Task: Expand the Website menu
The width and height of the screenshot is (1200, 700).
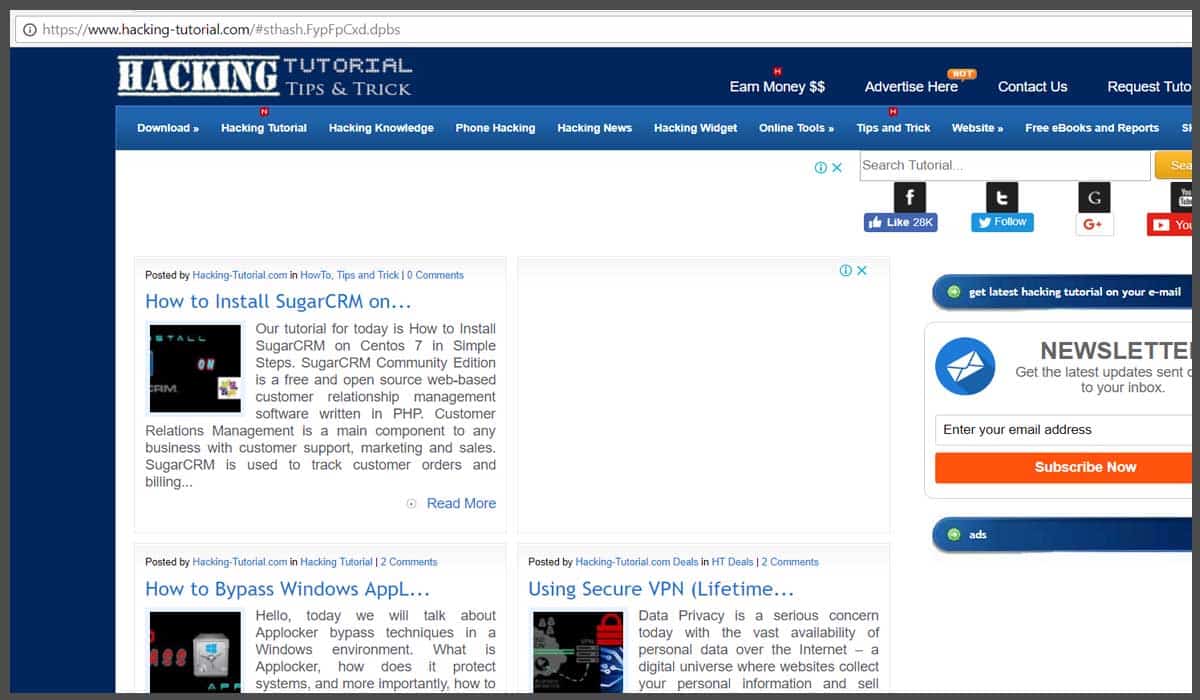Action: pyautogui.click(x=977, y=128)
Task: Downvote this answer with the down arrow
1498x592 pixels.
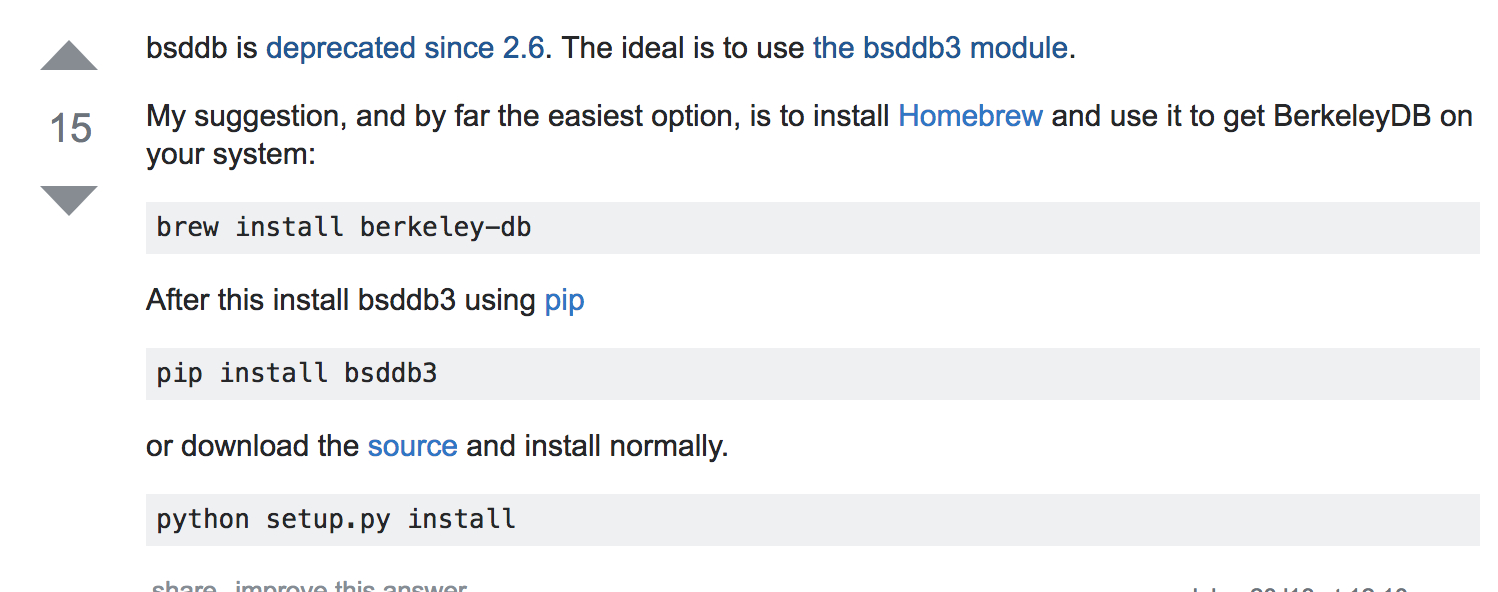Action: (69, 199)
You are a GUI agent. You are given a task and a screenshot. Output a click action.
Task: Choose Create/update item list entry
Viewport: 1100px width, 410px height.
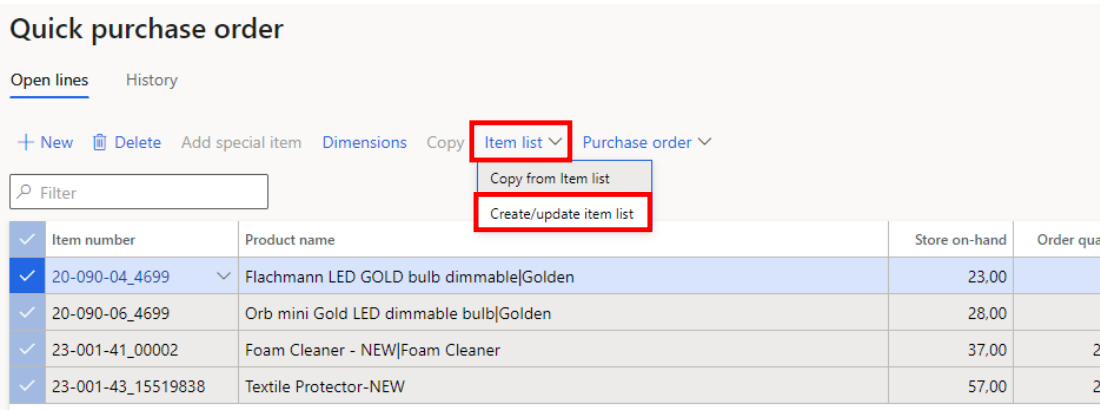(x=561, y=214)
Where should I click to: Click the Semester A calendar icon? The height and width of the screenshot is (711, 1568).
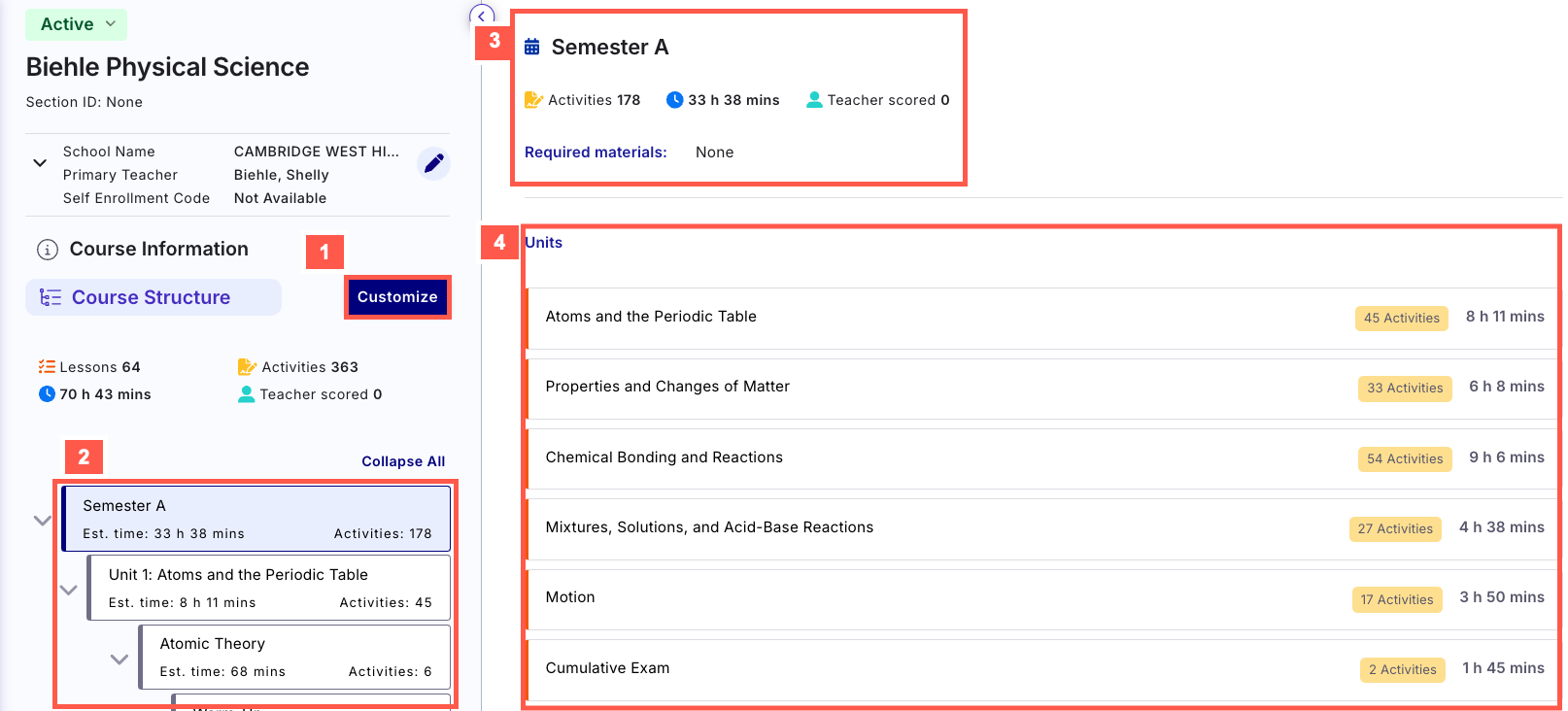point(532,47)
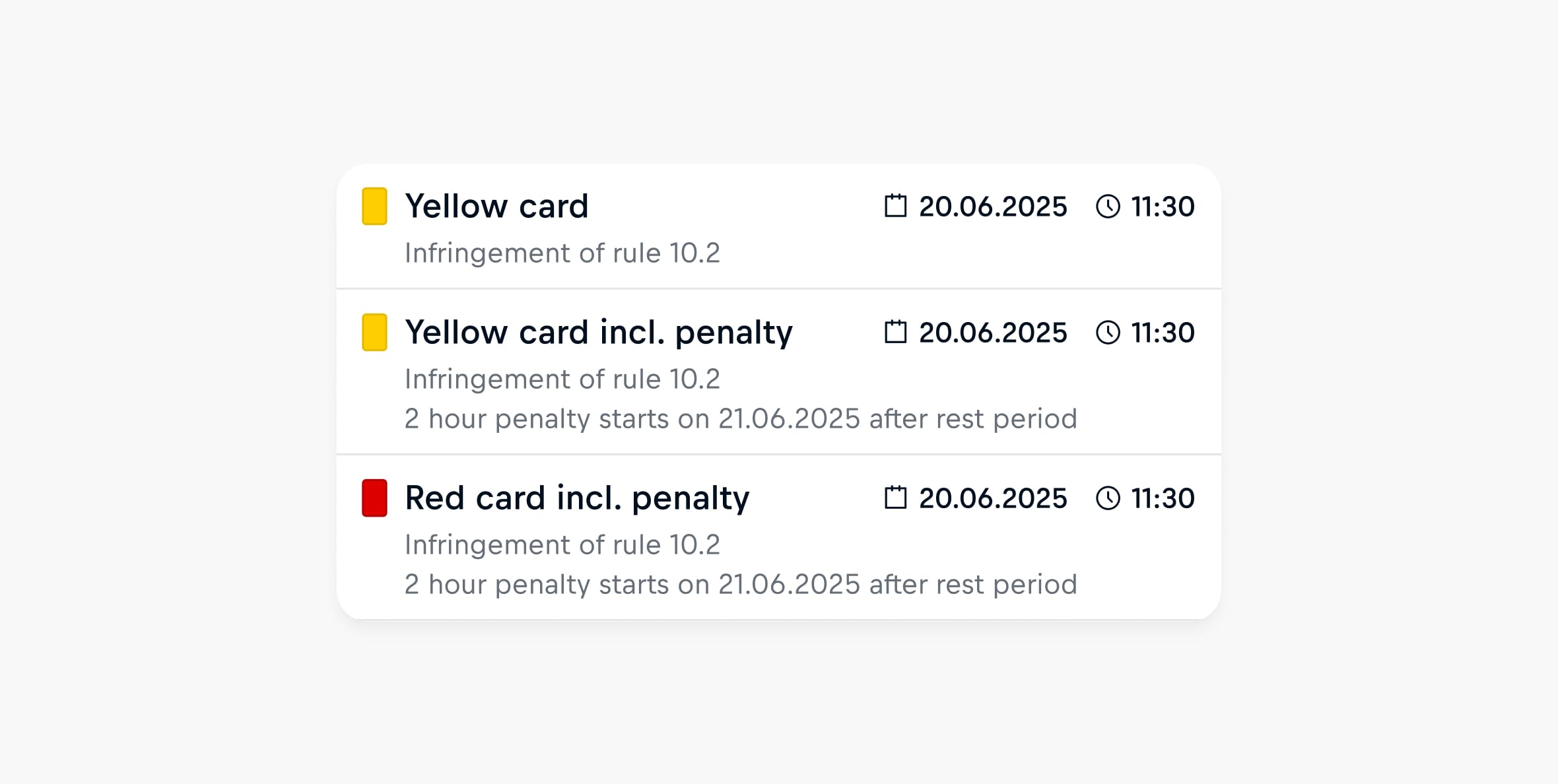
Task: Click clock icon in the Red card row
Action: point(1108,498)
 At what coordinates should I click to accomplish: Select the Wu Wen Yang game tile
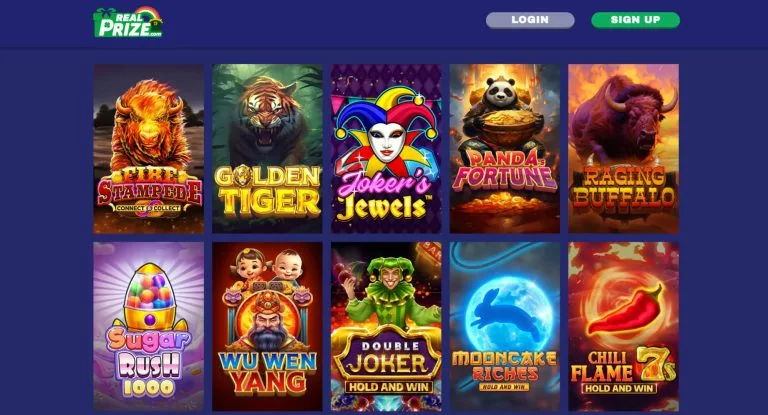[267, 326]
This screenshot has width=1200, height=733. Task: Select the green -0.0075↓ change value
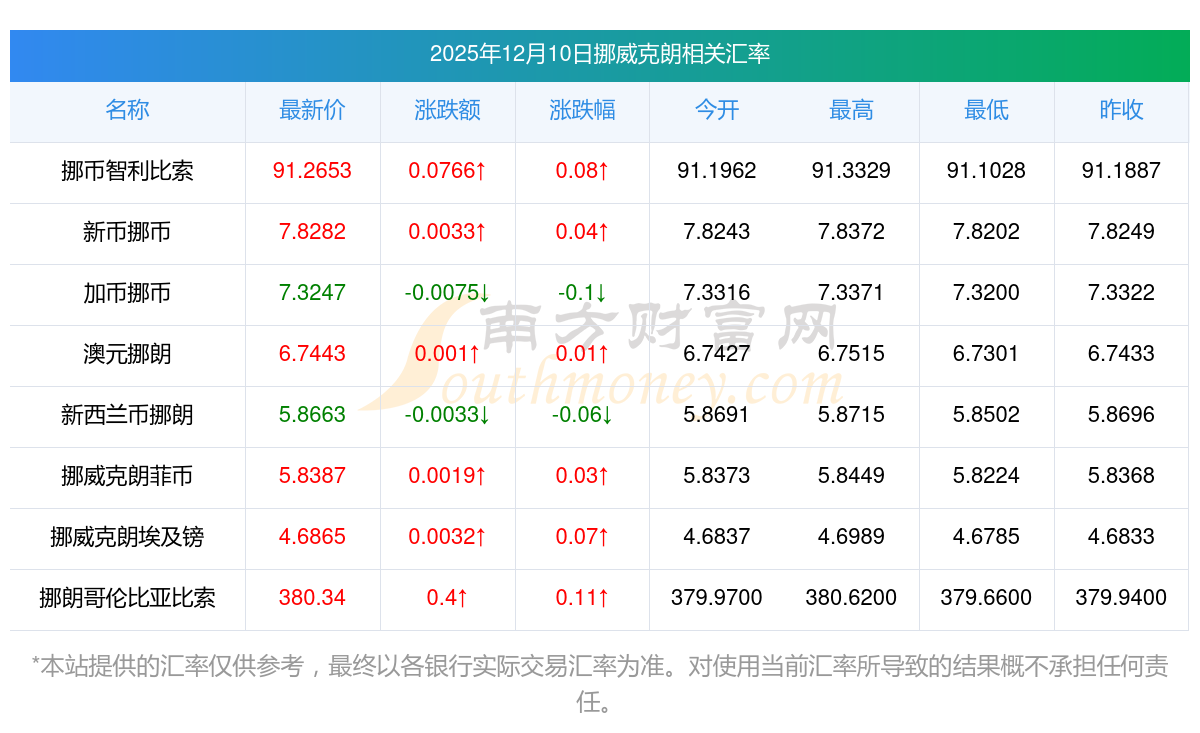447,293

- **TRY IT**:
Only the lines from the line with "Where should I" through the closing line of the data, both included, should be set down, exactly as written and without pictures.

- **RESULT OF THE TASK**:
Where should I click to: Click the Semester A calendar icon? The height and width of the screenshot is (711, 1568).
point(532,47)
Task: Click clock icon in the Red card row
Action: point(1108,498)
 At what coordinates should I click to accomplish: Select the Wu Wen Yang game tile
[267, 326]
This screenshot has width=1200, height=733. Task: Select the green -0.0075↓ change value
447,293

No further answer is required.